Forensic Entomology Unit – An excellent resource for junior high and high school students; includes background information, case studies, and a game involving forensic entomology.
Visible Proofs: Entomology in Action – This lesson introduces students to the blow fly’s life cycle and the accumulated degree hour (ADH) used by forensic entomologists for estimating the time of death.
Introduction to Forensic Entomology (PPT) – This presentation contains a wealth of information and would be useful for upper-level students.
Unit 4: Forensic Anthropology
During this unit, students learn to identify the main bones in the human body as well as investigate the role of forensic anthropologists in crime solving. The presentation includes links to several online videos along with other information and two activities.
Introductory Presentation: Bone Basics (PPT)
Kids Discover – Bones Magazine – A great resource available from the Kids Discover store that provides a good background of information about bones, joints, and much more. I purchaed a set of 15 for the students to use in pairs and created a worksheetto use with the magazine.
Skeleton X-rays – I purchased a set of these from Science Kit and the kids love putting them together to make a skeleton.
Unit 5: Arson Investigation
Through the help of our local fire department, students explore the basics of fire science and arson investigation. I also include lessons on fire safety and reinforce the fact that playing with fires can cause major damage and deaths. If possible, have a member of your local fire department present a fire safety program for your students. Visit the FEMA website for a good brochure on Children and Fire.
Unit Review: Fire Basics Review (PDF) and Fire Basics Review Answer Key (PPT) – Thanks to Christopher Hunter for sharing these materials.
Unit 6: Accident Reconstruction
During this unit students investigate Newton’s Laws of Motion to analyze an accident scene to determine the sequence of events that lead up to the accident, explain damage resulting from the accident, and “solve” cases. I use activities from CRASH: The Science of Collisions, which is geared towards the high school level, but several of the activities targeting Newton’s Laws can be used at the junior high level. Our district purchased the CRASH kit and I share it with the high school physics teacher. Many of the lessons could also be incorporated into driver’s education classes. Use the contact form on their website to see if your high school can receive the program for free!
I developed this geocaching activity for use with the CSI summer camp program at the Smithsonian in DC. For this activity, teams of students use GSP receivers to find 10 “evidence” caches. Each cache contains a cache card with 3-4 questions the students must answer or tasks they need complete. Each cache has a different theme and relate to the material the students investigated during the camp. After a team completes a cache and has all the correct answers, they are provided with a clue card that will help them determine the next waypoint in the adventure.

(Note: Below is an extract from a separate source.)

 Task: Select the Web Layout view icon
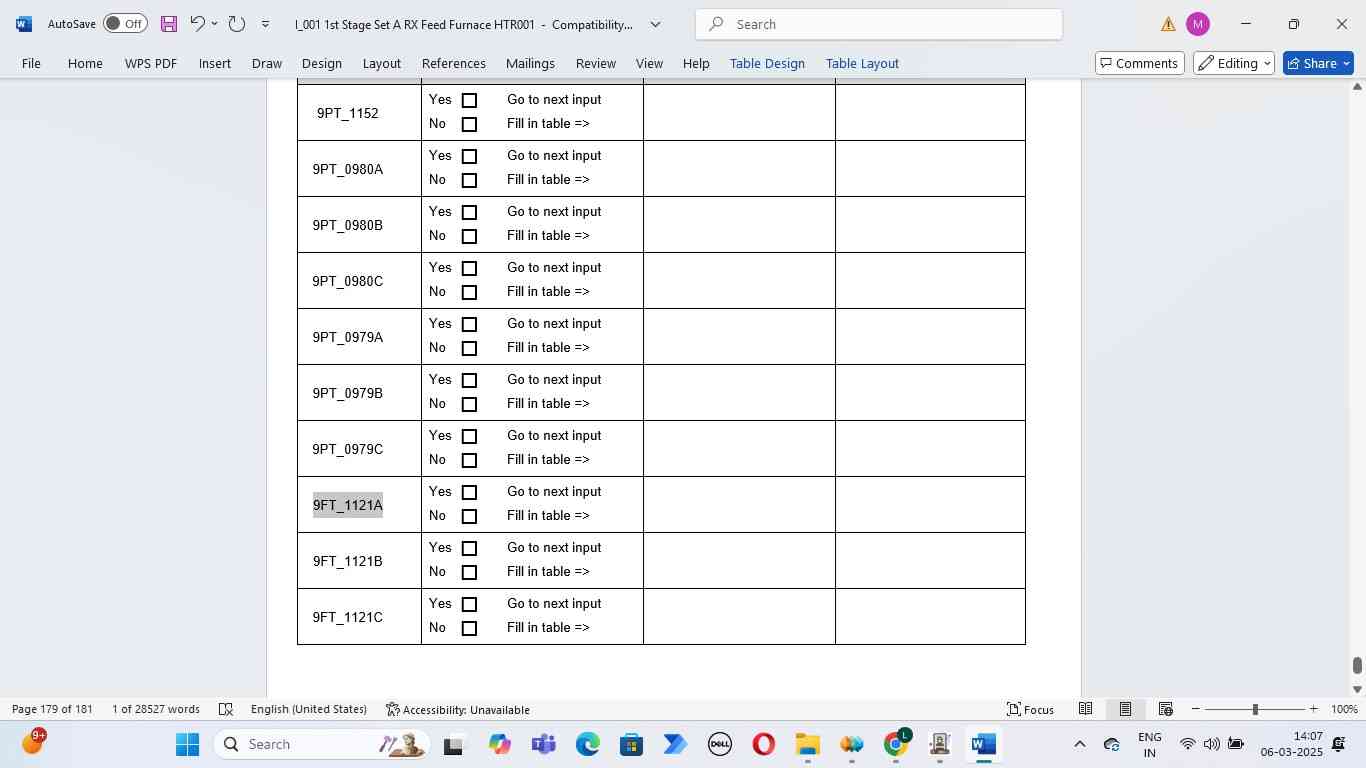click(1165, 709)
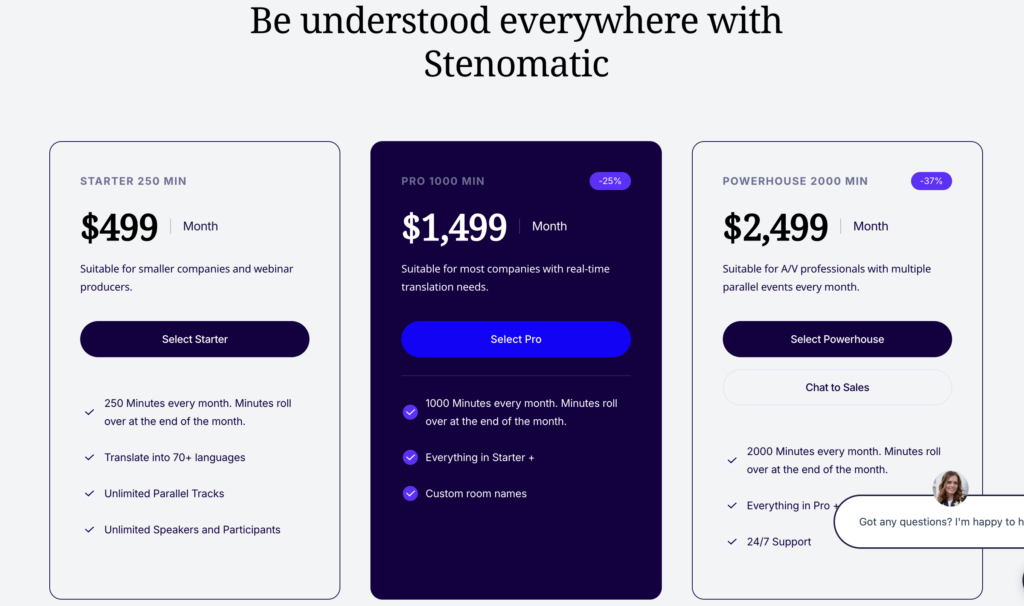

Supply Companies – The links below are provided to give teachers information about the forensic science supplies I use with my classes.
My Supply List – Includes links to the supply companies and item numbers along with the amounts of each I purchased for my classes.
Ward’s – A large selection of resources for a forensic science class, including the Forensic Detectives Lab I use in my classes. I also purchase my simulated blood kits from them.
Educational Innovations – Visit the “Forensic Kits” area for the Ward’s Forensic Detectives Lab that includes an assortment of materials and the FACES software I use for facial composites. I have also had good luck with their Perfect Ink fingerprint ink pads listed on the “Genuine Forensic & Crime Scene Materials” page.
Lynn Peavey – My source for fingerprint brushes and other fingerprinting equipment. Good prices and service!
Cafe Press – My favorite site for CSI t-shirts!
Precision Forensic Testing – Visit this site for an assortment of great kits for your forensic science program.
Mystery of Lyle & Louise – This site offers an assortment of kits to present forensic science concepts in a way your students can enjoy.